The last part of Claudel’s discussion of the role of others in the success of his business was regarding networking and being part of industry organizations.
Admitting that running a businessand finding time to get involved isn’t always the easiest endeavor, but that it is a must. “It is a long-term investment that can pay immensely with just one project; it is just difficult to know when and where it will pay off,” he explained. “Because of our limited size and resources, our success can depend on who we know and how we can leverage other resources and capabilities. Networking helps us tremendously with that.”
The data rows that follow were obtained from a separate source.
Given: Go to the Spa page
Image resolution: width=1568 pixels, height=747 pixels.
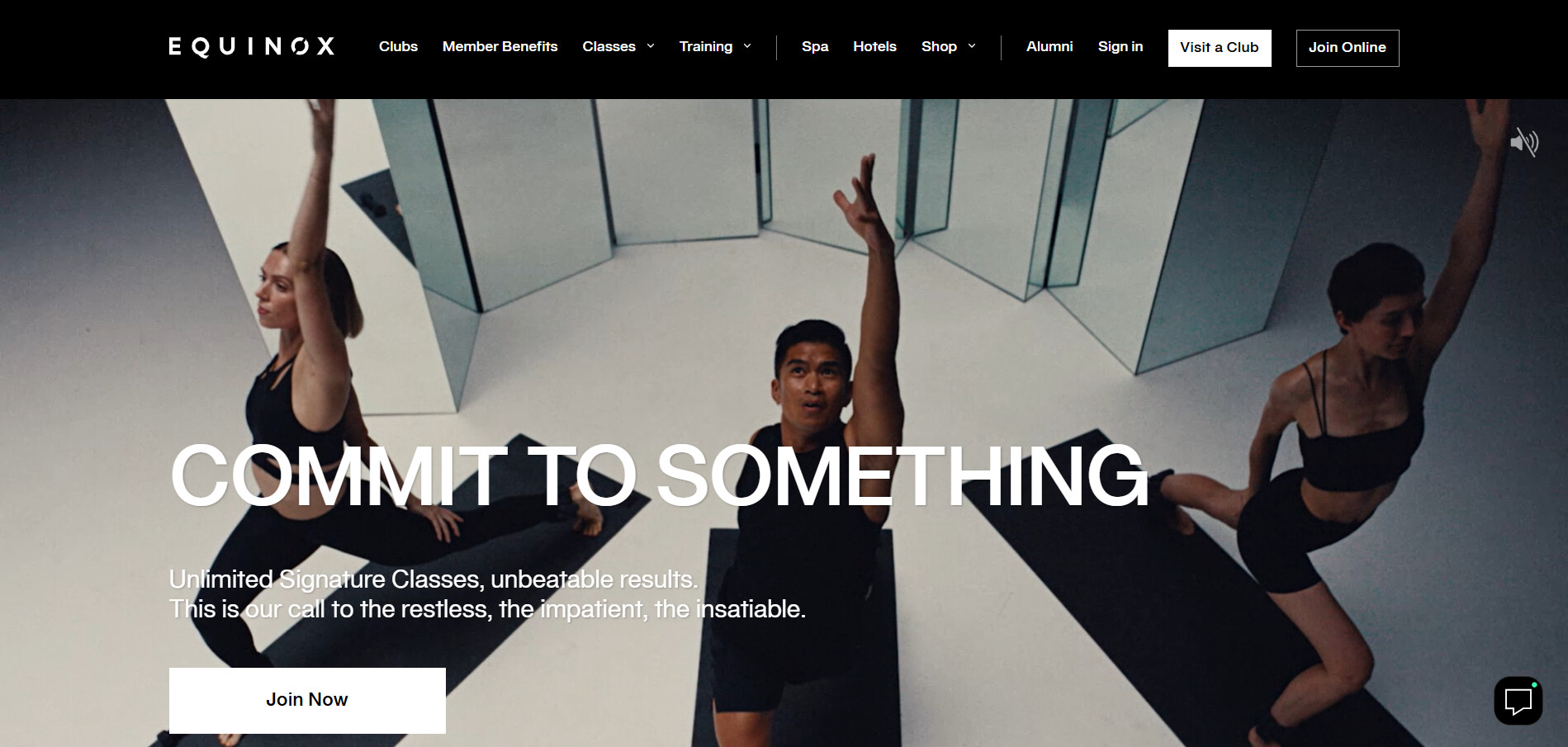Looking at the screenshot, I should click(x=815, y=46).
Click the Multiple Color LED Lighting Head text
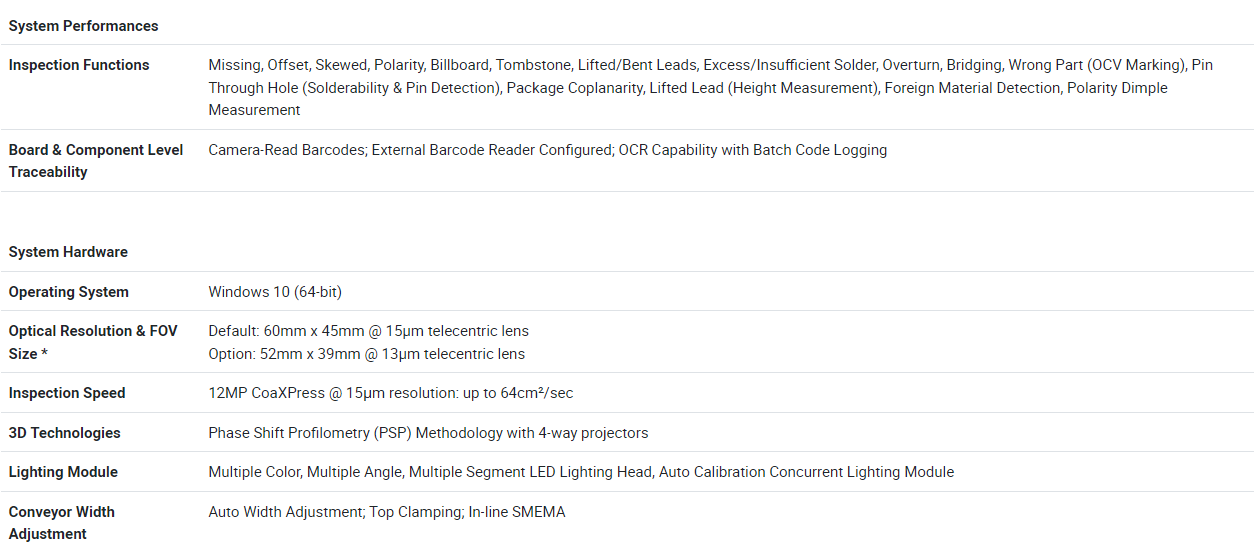 pyautogui.click(x=580, y=472)
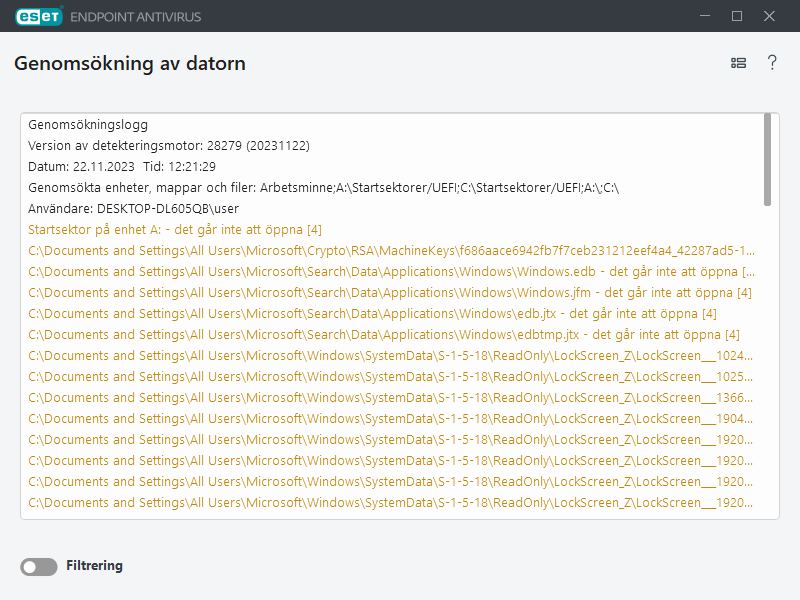Minimize the ESET window

tap(705, 16)
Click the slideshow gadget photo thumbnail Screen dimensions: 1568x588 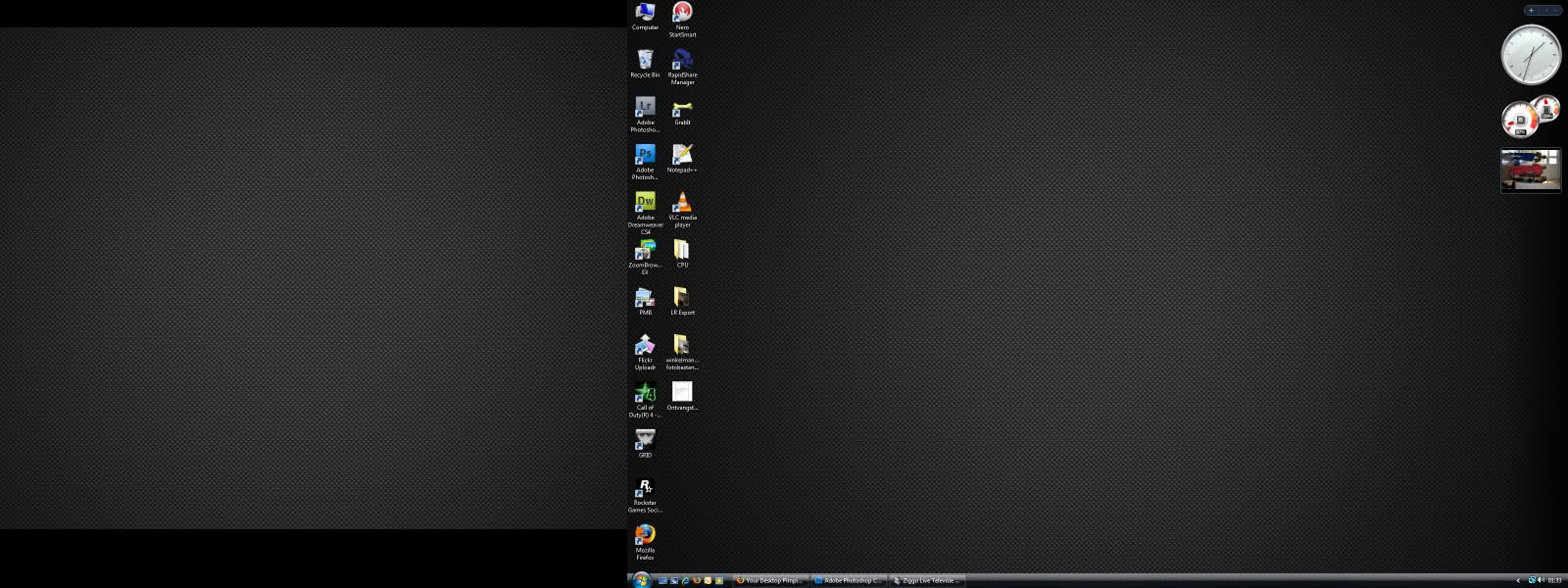[1531, 171]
Of course, the company has been faced with the same problems that currently face all fabricators during the difficult times that come with 2020. And of course, these things will have a significant effect on the future.
During the current climate all businesses, fabricators notwithstanding, have had to make changes to mitigate risks, keep up sales, stay in touch with their client bases and generally figure out ways to continue to conduct business. Mid Atlantic Surfaces certainly has not been immune to the effects of the pandemic as the world waits to return to some sort of normalcy.
The company has done well avoiding too many problems in the face of unprecedented conditions, although it had to overcome a few issues, including being at a jobsite where another contractor had tested positive for COVID-19. Thankfully none of the employees have tested positive, but the business did have to have some employees quarantine while waiting for test results, just to be safe. “Stress levels are definitely up even though we are very busy because our aptitude to see what is ahead of us is not as good as it typically is,” said Claudel.
He went on to explain that he believes the shop is following the same risk mitigation procedures as most others, including daily temperature checks for all employees, practicing social distancing as much as possible, and wearing masks when necessary, particularly on job sites. However, Claudel said with the company mainly working commercial ventures it can get difficult because commercial job sites tend to be crowded toward the end of projects when surfacing installation is taking place along with other trades finishing their portions of the work. That requires some additional precautions and the proper timing.
“A good portion of what we do can be considered a commodity, so keeping up sales in this environment comes down, as before, to making it easy for people to do business with us, expanding our offering both in terms of geography and product mix, and being even more flexible so the business is a solution provider more than a product supplier,” Claudel said. “I believe that because of our small size, our overall success is much more affected by our own performance rather than what the market is doing. If we have a 0.01 percent market share nationwide, for example, it really is less about what the market is doing overall and comes down more to how good we are at creating brand recognition, getting prospects to try us out, and executing projects well.
“Think outside of the box,” said Claudel when asked what advice he might give to other fabricators. “If you do what everybody else is doing, then by definition you will be average. Expand your social network, even more than ever these days because our future will depend on how much we help each other out.
“It feels good to help out and it’s the right thing to do, anyway,” he continued. “I am amazed sometimes how a small talk at a trade show or other event turned into something big a few years down the road.”
With the positive attitude, ability to form partnerships with others for mutual benefit,and focus on putting out consistently solid work that sets it aside from more traditional fabricators, Mid Atlantic Surfaces has established a unique position in the market that puts it in a position for a strong, positive future.